> **AIM OF THE TASK**
When you reach the line containing "Mesa de servicio (660, 1809)" in the entries below, begin reproducing lines exactly, and stop once the line containing "For every named" is done.

[Items from a data source]
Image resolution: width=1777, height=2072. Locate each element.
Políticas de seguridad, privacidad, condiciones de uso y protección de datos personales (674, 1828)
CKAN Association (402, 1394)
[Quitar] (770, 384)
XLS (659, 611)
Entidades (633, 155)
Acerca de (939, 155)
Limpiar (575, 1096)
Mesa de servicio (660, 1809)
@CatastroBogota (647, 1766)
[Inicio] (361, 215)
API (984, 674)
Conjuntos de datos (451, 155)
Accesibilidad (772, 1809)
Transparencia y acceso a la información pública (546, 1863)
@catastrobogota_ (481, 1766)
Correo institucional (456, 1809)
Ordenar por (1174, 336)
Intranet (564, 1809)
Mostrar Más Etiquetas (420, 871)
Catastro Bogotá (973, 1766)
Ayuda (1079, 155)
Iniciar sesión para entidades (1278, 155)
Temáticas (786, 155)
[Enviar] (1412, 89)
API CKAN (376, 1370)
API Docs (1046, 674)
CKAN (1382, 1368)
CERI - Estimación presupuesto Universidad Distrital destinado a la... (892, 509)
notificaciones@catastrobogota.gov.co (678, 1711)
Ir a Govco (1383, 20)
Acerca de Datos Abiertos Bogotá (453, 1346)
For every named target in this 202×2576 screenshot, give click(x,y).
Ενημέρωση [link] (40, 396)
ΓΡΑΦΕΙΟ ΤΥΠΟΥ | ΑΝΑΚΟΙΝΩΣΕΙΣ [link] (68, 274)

> **SOLUTION FOR THIS EXERCISE**
Mesa de servicio (660, 1809)
@CatastroBogota (647, 1766)
[Inicio] (361, 215)
API (984, 674)
Conjuntos de datos (451, 155)
Accesibilidad (772, 1809)
Transparencia y acceso a la información pública (546, 1863)
@catastrobogota_ (481, 1766)
Correo institucional (456, 1809)
Ordenar por (1174, 336)
Intranet (564, 1809)
Mostrar Más Etiquetas (420, 871)
Catastro Bogotá (973, 1766)
Ayuda (1079, 155)
Iniciar sesión para entidades (1278, 155)
Temáticas (786, 155)
[Enviar] (1412, 89)
API CKAN (376, 1370)
API Docs (1046, 674)
CKAN (1382, 1368)
CERI - Estimación presupuesto Universidad Distrital destinado a la... (892, 509)
notificaciones@catastrobogota.gov.co (678, 1711)
Ir a Govco (1383, 20)
Acerca de Datos Abiertos Bogotá (453, 1346)
For every named target in this 202×2576 screenshot, give click(x,y).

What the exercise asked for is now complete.